The rising consumer trend for ‘flexitarian’ eating, which has seen an increasing number of people eating less meat and choosing higher welfare produce, is being championed by restaurants in Bristol backing the new-look Flexitarian Award.
The award, which started life in Bristol, celebrates eateries whose menus offer a wide selection of plant based dishes, and aims to showcase the talent of Bristol chefs for creating extraordinary meals without meat. Rated Bronze, Silver or Gold, award holders are also assessed on the welfare standards of the animal ingredients they use, while eateries serving no meat at all can win a Green award.
With 44% of adults in the UK willing or already actively cutting down their consumption of meat, and restaurants and fast food chains identified as the best way to help people achieve this 1, restaurants are increasingly alert to the commercial benefit of catering for this dietary shift, and keen to have their efforts recognised.

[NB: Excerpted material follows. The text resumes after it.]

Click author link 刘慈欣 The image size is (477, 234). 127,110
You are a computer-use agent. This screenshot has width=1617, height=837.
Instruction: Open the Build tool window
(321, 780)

One restaurant embracing the flexitarian approach with their menu is No. 1 Harbourside, which holds a Gold Flexitarian Award. The Bristol favourite, whose sister restaurants The Canteen and Old Market Assembly have also received the highest level of award, takes a strong ethical stance to its sourcing policy. Their menu puts plant based dishes centre stage, their high welfare meat dishes under the heading of ‘Meat as a Treat’ to encourage their customers to consider their dining choices. Speaking of their award, Clare Lowe, marketing manager of all three eateries said:
“We’ve seen a real shift in the kind of food that people choose when they eat out. Gone are the days when diners skipped past the veggie options without a second thought! Our customers expect an exciting range of hearty plant based options, alongside a few high welfare meat and fish dishes. They also expect transparency, so holding a Gold Flexitarian Award helps us to show our customers that our menus are created with sustainability and animal welfare in mind.”

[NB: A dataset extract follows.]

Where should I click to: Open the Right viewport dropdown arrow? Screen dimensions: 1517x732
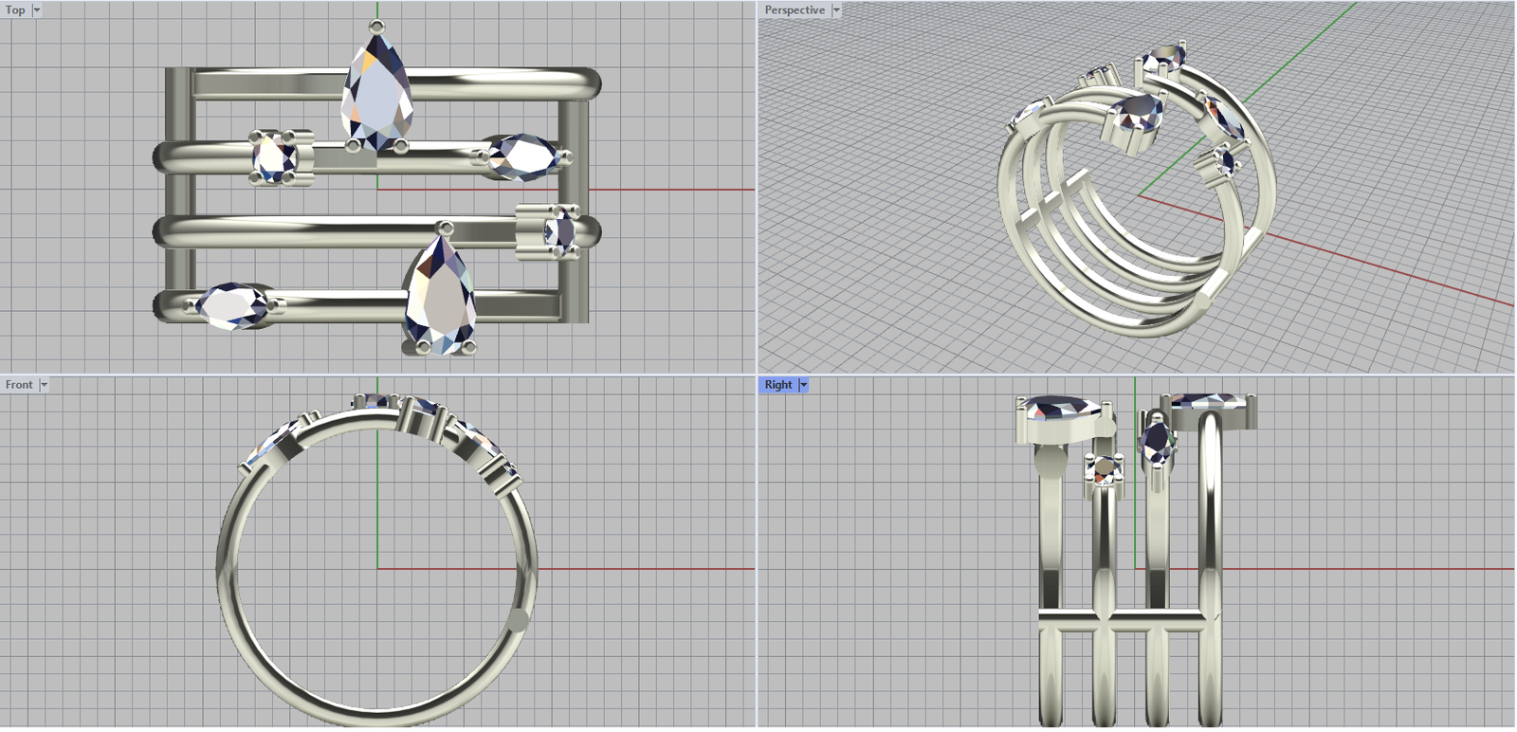[803, 384]
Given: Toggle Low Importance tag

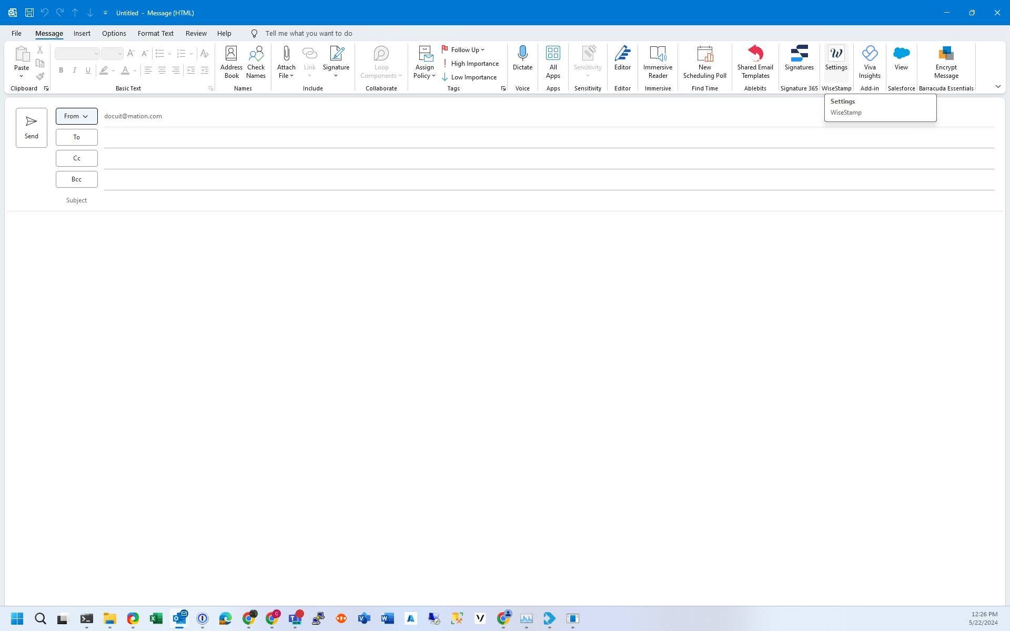Looking at the screenshot, I should (469, 77).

The new-look award is launching with a new website, so that restaurants can apply online and diners can locate a Flexitarian awarded eatery near them. People eating out can also look out for Flexitarian Award window stickers and certificates to help them find a restaurant that matches their values. [The relaunch of the Award coincides with Bristol Food Connections Festival; festival-goers can find out more about flexitarianism from Flexitarian Bristol – the voluntary group behind the Flexitarian Award – who will be appearing at events across the city.]

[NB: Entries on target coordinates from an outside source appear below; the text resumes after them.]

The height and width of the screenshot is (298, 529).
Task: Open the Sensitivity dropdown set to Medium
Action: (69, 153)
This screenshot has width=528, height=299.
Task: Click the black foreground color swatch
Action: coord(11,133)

Danni Rochman, voluntary coordinator of the Flexitarian Award, commented:
“Now feels like a brilliant time for us to make a really big push with the Flexitarian Award. We’ve been talking about this as the future of sustainable eating for some time, but now it really feels like flexitarianism is becoming mainstream, and more and more people are identifying with the movement. For us, flexitarianism is the best way of getting people to consider the amount of meat they’re consuming and, importantly, the welfare of that meat. It’s an inclusive approach to eating that recognises the positive collective impact we can make by reducing or even eliminating animal products from our diet.”
The global impact of the livestock industry has been widely documented of late, with the UN Food and Agriculture Organisation (FAO) reporting that global carbon emissions from livestock farming outstrips those from all the world’s transport combined 2.